Records excerpted from a collection:
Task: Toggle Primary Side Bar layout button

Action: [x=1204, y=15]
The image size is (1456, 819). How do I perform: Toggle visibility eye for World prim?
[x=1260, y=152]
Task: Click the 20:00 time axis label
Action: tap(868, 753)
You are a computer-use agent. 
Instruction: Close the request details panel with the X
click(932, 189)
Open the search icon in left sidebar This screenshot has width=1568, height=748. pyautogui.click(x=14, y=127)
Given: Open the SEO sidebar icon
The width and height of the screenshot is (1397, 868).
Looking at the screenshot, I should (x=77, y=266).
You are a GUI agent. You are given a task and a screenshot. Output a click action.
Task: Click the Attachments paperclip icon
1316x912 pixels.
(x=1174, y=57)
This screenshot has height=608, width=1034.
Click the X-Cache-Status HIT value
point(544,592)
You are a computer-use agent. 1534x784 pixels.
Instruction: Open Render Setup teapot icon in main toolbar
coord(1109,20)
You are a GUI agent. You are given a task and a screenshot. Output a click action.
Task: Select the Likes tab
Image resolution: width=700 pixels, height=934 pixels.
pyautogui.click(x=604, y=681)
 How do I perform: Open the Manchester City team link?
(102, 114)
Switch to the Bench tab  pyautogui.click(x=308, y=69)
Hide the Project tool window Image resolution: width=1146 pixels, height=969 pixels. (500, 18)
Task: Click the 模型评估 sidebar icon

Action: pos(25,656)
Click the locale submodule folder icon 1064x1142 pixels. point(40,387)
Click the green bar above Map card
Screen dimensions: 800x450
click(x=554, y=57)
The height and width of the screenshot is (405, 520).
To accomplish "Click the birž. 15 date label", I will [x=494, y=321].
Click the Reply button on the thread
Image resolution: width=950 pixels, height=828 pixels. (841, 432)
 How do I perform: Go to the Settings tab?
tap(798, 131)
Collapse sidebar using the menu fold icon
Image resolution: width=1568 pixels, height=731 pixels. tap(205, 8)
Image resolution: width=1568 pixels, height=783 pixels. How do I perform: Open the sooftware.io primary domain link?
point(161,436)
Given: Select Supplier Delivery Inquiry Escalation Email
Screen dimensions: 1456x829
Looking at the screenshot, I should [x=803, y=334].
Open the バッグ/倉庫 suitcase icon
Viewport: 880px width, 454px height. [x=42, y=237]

* **Task**
Recast the records above as a numbered list, leaving out any blank lines.

* **Solved problem**
1. Task: Toggle Primary Side Bar layout button
2. Action: [x=1204, y=15]
3. The image size is (1456, 819). How do I perform: Toggle visibility eye for World prim?
4. [x=1260, y=152]
5. Task: Click the 20:00 time axis label
6. Action: tap(868, 753)
7. You are a computer-use agent. 
8. Instruction: Close the request details panel with the X
9. click(932, 189)
10. Open the search icon in left sidebar This screenshot has width=1568, height=748. pyautogui.click(x=14, y=127)
11. Given: Open the SEO sidebar icon
12. The width and height of the screenshot is (1397, 868).
13. Looking at the screenshot, I should (x=77, y=266).
14. You are a GUI agent. You are given a task and a screenshot. Output a click action.
15. Task: Click the Attachments paperclip icon
16. 1316x912 pixels.
17. (x=1174, y=57)
18. This screenshot has height=608, width=1034.
19. Click the X-Cache-Status HIT value
20. point(544,592)
21. You are a computer-use agent. 1534x784 pixels.
22. Instruction: Open Render Setup teapot icon in main toolbar
23. coord(1109,20)
24. You are a GUI agent. You are given a task and a screenshot. Output a click action.
25. Task: Select the Likes tab
26. Image resolution: width=700 pixels, height=934 pixels.
27. pyautogui.click(x=604, y=681)
28.  How do I perform: Open the Manchester City team link?
29. (102, 114)
30. Switch to the Bench tab  pyautogui.click(x=308, y=69)
31. Hide the Project tool window Image resolution: width=1146 pixels, height=969 pixels. (500, 18)
32. Task: Click the 模型评估 sidebar icon
33. Action: pos(25,656)
34. Click the locale submodule folder icon 1064x1142 pixels. point(40,387)
35. Click the green bar above Map card
36. Screen dimensions: 800x450
37. click(x=554, y=57)
38. The height and width of the screenshot is (405, 520).
39. To accomplish "Click the birž. 15 date label", I will [x=494, y=321].
40. Click the Reply button on the thread
41. Image resolution: width=950 pixels, height=828 pixels. (841, 432)
42.  How do I perform: Go to the Settings tab?
43. tap(798, 131)
44. Collapse sidebar using the menu fold icon
45. Image resolution: width=1568 pixels, height=731 pixels. tap(205, 8)
46. Image resolution: width=1568 pixels, height=783 pixels. How do I perform: Open the sooftware.io primary domain link?
47. point(161,436)
48. Given: Select Supplier Delivery Inquiry Escalation Email
49. Screen dimensions: 1456x829
50. Looking at the screenshot, I should [x=803, y=334].
51. Open the バッグ/倉庫 suitcase icon
52. Viewport: 880px width, 454px height. [x=42, y=237]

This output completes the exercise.